Thursday, May 17, 2007

A Cup of Comfort for Parents - Book Recommendations

One day, while I was at the bookstore and fuming over yet another pity-party article about how devastating autism is to parents, I picked up a book called "A Cup of Comfort for Parents of Children with Autism: Stories of Hope and Everyday Success", Edited by Colleen Sell, with forwards by Doug and Laurie Flutie. (Interestingly, another football player with an autistic child, who has taken more positive strides)

I flipped through it excpecting to be bombarded with stories of how defective, tragic and devastating these parents feel their children are, since this is how parents are normally portrayed in the media.

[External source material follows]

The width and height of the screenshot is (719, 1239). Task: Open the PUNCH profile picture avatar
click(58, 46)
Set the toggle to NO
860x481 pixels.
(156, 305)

How pleasantly surprised I was when I saw that this was not the case at all!

I will tell you a bit about what I saw: One mother talked in a manner very similar to many parents when it came to her son's diagnosis. One thing she did say right of the bat was something to the tune of "I did not cry. As my son's new advocate, crying was not an option."

Later on in her article, she mentioned talking to some people who say something to the effect of someone else they know whose child has 'something wrong with them'.

It is there she asked herself "Have I been projecting that there is something wrong with my son?" At one point she even resolved to "stop trying to fix" her son. Amazingly, things got easier for her and her son after that!

Another mother told a touching story about how she used to sing her son to sleep as a baby. (She had sung professionally at one time) When he became a toddler, he'd cry and cry when she sang. As he grew older, the result was the same - he'd cry his eyes out.

Was it sensory problems? Did music bother him?

As the boy hit the pre-teen years, he loved his music and loved it *loud*! So, what was the problem with her singing....was she that bad??

She finally sat him down and asked him to take all the time he needed to tell her why he cried when she sang. After a few minutes he said "Because it is too beautiful, Mom."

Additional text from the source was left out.